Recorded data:
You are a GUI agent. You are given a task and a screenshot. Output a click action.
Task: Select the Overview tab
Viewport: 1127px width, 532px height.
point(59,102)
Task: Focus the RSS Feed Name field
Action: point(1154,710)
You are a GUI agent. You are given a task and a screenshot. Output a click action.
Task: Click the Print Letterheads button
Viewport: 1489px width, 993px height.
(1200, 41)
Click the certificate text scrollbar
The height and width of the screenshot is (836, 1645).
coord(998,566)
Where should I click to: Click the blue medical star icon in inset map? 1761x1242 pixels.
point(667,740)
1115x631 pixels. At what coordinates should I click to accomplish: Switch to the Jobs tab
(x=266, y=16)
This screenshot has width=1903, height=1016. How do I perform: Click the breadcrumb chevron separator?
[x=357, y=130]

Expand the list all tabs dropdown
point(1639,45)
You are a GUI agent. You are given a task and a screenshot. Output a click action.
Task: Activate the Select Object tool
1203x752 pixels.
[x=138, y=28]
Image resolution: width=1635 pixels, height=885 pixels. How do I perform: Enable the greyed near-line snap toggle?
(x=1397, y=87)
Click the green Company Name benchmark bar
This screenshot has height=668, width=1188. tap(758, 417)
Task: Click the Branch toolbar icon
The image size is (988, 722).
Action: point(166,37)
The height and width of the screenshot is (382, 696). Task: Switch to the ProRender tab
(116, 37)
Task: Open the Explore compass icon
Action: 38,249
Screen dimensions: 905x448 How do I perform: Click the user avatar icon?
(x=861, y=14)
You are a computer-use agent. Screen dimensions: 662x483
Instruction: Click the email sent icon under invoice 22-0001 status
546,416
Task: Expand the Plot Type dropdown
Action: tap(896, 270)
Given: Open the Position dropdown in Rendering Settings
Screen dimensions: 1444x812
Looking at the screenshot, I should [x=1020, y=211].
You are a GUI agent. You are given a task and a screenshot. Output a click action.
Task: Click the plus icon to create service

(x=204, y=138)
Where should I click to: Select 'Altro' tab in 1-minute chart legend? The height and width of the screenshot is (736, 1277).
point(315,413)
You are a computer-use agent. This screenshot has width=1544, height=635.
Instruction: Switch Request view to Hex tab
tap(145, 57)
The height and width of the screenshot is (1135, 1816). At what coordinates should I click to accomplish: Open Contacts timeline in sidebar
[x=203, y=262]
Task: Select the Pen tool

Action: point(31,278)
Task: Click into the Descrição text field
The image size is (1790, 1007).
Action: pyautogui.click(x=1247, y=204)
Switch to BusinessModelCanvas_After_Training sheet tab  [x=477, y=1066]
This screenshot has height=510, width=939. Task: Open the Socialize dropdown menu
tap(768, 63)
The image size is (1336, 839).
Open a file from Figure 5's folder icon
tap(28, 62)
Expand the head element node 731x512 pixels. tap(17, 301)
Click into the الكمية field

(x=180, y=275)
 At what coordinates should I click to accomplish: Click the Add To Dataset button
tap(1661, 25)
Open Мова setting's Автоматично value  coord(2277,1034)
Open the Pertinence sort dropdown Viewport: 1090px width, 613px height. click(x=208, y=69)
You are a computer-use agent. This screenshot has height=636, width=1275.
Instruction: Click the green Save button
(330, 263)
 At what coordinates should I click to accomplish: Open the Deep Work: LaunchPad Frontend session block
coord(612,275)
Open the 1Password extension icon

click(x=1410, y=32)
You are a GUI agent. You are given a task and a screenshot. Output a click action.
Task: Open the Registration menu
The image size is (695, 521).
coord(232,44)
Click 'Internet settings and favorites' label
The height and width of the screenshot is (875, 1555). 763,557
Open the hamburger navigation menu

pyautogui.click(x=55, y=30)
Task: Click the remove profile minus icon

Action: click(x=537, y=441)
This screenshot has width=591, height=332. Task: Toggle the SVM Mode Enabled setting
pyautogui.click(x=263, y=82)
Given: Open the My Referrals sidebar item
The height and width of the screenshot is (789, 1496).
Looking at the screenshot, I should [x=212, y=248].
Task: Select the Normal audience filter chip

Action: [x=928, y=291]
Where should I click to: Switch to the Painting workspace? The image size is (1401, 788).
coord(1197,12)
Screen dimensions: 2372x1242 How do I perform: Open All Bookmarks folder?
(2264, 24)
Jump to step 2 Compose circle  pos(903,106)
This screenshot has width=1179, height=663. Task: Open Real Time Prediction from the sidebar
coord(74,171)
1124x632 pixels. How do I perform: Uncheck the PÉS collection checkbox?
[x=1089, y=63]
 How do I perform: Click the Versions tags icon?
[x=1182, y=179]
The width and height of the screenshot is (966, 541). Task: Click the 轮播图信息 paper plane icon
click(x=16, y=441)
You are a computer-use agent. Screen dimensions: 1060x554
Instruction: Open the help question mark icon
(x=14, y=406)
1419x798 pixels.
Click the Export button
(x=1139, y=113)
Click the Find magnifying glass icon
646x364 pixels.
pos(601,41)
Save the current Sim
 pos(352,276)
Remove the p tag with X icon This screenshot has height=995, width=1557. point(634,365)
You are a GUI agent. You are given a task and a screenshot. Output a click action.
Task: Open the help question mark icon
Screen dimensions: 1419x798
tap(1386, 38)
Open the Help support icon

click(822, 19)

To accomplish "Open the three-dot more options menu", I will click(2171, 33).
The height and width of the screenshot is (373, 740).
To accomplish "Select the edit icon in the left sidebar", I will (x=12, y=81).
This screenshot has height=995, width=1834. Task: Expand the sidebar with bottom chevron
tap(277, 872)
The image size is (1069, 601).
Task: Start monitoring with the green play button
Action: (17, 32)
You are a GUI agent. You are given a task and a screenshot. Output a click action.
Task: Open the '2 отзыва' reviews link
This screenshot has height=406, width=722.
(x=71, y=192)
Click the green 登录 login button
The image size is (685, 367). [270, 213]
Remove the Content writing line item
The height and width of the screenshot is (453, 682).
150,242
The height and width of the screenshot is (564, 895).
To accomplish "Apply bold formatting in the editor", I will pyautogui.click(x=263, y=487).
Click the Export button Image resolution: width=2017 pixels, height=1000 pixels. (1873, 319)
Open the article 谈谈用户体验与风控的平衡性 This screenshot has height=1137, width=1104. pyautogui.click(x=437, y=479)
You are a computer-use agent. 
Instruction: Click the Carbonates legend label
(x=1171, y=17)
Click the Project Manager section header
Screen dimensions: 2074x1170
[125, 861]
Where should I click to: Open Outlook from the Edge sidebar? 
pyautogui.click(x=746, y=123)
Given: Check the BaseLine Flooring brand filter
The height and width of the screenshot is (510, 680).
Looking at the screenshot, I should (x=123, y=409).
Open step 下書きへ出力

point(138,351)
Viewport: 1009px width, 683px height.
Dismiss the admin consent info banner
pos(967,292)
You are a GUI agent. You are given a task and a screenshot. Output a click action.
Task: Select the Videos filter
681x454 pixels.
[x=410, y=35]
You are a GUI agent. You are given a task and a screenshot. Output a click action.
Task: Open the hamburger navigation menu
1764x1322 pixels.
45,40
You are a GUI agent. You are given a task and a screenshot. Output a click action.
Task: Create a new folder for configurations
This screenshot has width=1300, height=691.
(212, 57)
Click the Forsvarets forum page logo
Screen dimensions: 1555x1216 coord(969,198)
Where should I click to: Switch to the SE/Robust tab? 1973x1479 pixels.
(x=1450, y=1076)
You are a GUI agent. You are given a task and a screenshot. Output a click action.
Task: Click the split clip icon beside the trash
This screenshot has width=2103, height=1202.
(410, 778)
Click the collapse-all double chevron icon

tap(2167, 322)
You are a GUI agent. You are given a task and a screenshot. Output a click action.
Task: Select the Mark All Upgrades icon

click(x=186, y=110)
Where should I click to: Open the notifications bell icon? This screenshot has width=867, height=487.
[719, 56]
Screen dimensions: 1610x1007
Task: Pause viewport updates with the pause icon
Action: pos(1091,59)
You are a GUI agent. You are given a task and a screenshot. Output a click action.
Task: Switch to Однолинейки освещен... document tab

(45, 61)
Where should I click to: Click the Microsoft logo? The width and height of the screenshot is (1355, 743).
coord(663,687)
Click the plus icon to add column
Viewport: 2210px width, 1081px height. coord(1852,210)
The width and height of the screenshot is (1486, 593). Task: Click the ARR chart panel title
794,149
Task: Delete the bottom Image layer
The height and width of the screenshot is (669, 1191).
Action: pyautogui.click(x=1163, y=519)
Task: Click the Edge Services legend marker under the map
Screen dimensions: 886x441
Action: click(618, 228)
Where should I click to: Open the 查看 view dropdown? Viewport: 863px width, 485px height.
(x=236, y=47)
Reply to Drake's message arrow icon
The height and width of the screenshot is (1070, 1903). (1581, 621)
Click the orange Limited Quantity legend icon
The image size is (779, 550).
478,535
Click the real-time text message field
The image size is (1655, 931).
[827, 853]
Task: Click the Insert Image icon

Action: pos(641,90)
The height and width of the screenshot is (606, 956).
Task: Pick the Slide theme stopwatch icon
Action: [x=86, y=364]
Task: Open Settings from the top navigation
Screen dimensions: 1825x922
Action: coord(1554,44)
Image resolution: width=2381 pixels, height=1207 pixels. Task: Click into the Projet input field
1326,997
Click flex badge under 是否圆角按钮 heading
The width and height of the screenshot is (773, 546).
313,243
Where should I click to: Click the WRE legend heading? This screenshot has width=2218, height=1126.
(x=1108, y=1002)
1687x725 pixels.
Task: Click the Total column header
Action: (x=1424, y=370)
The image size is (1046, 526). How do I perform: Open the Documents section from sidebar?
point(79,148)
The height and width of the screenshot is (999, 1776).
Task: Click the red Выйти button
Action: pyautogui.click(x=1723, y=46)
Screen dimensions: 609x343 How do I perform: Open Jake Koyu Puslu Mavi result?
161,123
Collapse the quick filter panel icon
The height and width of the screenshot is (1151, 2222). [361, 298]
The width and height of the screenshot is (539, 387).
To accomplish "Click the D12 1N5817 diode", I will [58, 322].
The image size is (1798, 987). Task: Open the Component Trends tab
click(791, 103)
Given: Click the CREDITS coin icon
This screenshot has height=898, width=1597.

_YOUR GOAL_
Your output must contain exactly the lines from the one containing "The image size is (1798, 987)." to the final line of the data above, and no other text.

_RESULT OF THIS TASK_
The image size is (1798, 987). Task: Open the Component Trends tab
click(791, 103)
Given: Click the CREDITS coin icon
This screenshot has height=898, width=1597.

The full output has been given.